Database linking offers one such area of concern. If you tell Latanya Sweeney, A.L.B. ’95, nothing about yourself except your birth date and five-digit zip code, she’ll tell you your name. If you are under the age of 30 and tell her where you were born, she can correctly predict eight or nine digits of your nine-digit Social Security number. “The main reason privacy is a growing problem is that disk storage is so cheap,” says the visiting professor of computer science, technology, and policy at CRCS. “People can collect data and never throw anything away. Policies on data sharing are not very good, and the result is that data tend to flow around and get linked to other data.”

Sweeney became interested in privacy issues while earning her doctorate at MIT in the mid 1990s. Massachusetts had recently made “anonymized” medical information available. Such data are invaluable for research, for setting up early infectious-disease detection systems, and other public-health uses. “There was a belief at the time that if you removed explicit identifiers—name, address, and Social Security number—you could just give the data away,” she recalls. That dogma was shattered when Sweeney produced a dramatic proof to the contrary.

The medical data that had been made available included minimal demographic information: zip code, birth date, and gender, in addition to the diagnosis. So Sweeney went to the Cambridge City Hall and for $25 purchased a voter list on two diskettes: 54,000 names. By linking the demographic information in the voter database to the demographic information in the publicly available medical records, Sweeney found that in most cases she could narrow the demographic data down to a single person, and so restore the patient’s name to the record. She tried this data-linking technique for then-governor William F. Weld ’66, J.D.’70. Only six people in Cambridge shared his birthday. Just three of them were men. And he was the only one who lived in the right zip code. Sweeney had reidentified someone in a putatively anonymous database of private medical information. The system had worked, yet data had leaked. Newspaper coverage of her testimony to the state legislature about what she had discovered ultimately brought a visit from the State Police. “That was my introduction to policy,” she says with a laugh. (She was recently named to the privacy and security seat of the Health Information Technology policy committee in the Obama administration.)
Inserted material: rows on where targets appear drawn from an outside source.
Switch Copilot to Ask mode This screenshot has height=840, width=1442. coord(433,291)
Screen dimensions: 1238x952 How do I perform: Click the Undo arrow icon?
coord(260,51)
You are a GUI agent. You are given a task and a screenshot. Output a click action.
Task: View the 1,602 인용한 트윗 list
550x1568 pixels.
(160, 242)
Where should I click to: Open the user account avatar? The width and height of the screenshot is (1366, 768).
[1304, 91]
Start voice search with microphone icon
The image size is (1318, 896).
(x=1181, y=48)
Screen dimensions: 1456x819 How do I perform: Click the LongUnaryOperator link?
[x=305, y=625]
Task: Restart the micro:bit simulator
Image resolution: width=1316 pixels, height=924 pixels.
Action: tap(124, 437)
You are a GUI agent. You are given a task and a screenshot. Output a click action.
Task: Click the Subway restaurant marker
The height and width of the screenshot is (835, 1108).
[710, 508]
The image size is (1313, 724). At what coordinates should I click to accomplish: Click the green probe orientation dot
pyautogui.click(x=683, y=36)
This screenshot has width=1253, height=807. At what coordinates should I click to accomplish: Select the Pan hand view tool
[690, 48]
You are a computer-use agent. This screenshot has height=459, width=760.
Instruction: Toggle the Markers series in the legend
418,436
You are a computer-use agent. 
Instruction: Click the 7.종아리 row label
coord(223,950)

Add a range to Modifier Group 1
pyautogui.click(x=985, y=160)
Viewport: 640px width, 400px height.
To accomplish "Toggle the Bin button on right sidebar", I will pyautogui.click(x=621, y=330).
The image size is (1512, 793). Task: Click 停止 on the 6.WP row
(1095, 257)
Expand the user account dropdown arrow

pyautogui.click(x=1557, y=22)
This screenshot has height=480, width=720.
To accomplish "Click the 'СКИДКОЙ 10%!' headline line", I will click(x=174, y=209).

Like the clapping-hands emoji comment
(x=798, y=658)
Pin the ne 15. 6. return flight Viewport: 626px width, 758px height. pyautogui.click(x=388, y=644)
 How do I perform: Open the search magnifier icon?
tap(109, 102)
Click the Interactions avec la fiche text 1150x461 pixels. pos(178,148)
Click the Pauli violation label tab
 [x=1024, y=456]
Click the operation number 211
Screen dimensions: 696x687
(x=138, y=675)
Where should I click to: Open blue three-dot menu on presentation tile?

Later, she proved that her results were not unique to Cambridge. Fully 87 percent of the United States population is uniquely identified by date of birth, five-digit zip code, and gender, she says: “So if I know only those three things about you, I can identify you by name 87 percent of the time. Pretty cool.” In fact, Sweeney’s ability to identify anyone is close to 100 percent for most U.S. zip codes—but there are some interesting exceptions. On the west side of Chicago, in the most populated zip code in the United States, there are more than 100,000 residents. Surely that should provide some anonymity. “For younger people, that’s true,” she says, “but if you are older, you really stand out.” Another zip code skews the opposite way: it is on the Stony Brook campus of the State University of New York and includes only dormitories. “Here is a tiny population,” she says, pulling up a graphic on her computer. “Only 5,000 people.” But because they are all college students of about the same age, “they are so homogenous…that I still can’t figure out who is who.”

A potentially even more serious privacy crisis looms in the way Social Security numbers (SSNs) are assigned, Sweeney says. “We are entering a situation where a huge number of people could tell me just their date of birth and hometown, and I can predict their SSN. Why is this a problem? Because in order to apply for a credit card, the key things I need are your name, your date of birth, your address, and your SSN. Who is the population at risk? Young people on Facebook.”

Facebook asks for your date of birth and hometown, two pieces of information that most young people include on their pages simply because they want their friends to wish them a happy birthday. The problem is that SSNs have never been issued randomly—the first three digits are a state code, the second two are assigned by region within state—and the process is described on a public website of the Social Security Administration. Starting in 1980, when the Internal Revenue Service began requiring that children have SSNs to be claimed as dependents on their parents’ tax returns, the numbers started being assigned at birth. Thus, if you know a person’s date and location of birth, it becomes increasingly simple to predict the SSN.

One way or another, says Sweeney, someone is going to exploit this privacy crisis, and it “is either going to become a disaster or we’ll circumvent it.” (Canada and New Zealand, she notes, may have similar problems.) “But there are many easy remedies,” she adds. She has proposed random assignment of SSNs from a central repository. She has also devised solutions for setting up public-health surveillance systems that don’t reveal personal information, but still work as early-warning systems for infectious-disease transmission or bioterror attacks.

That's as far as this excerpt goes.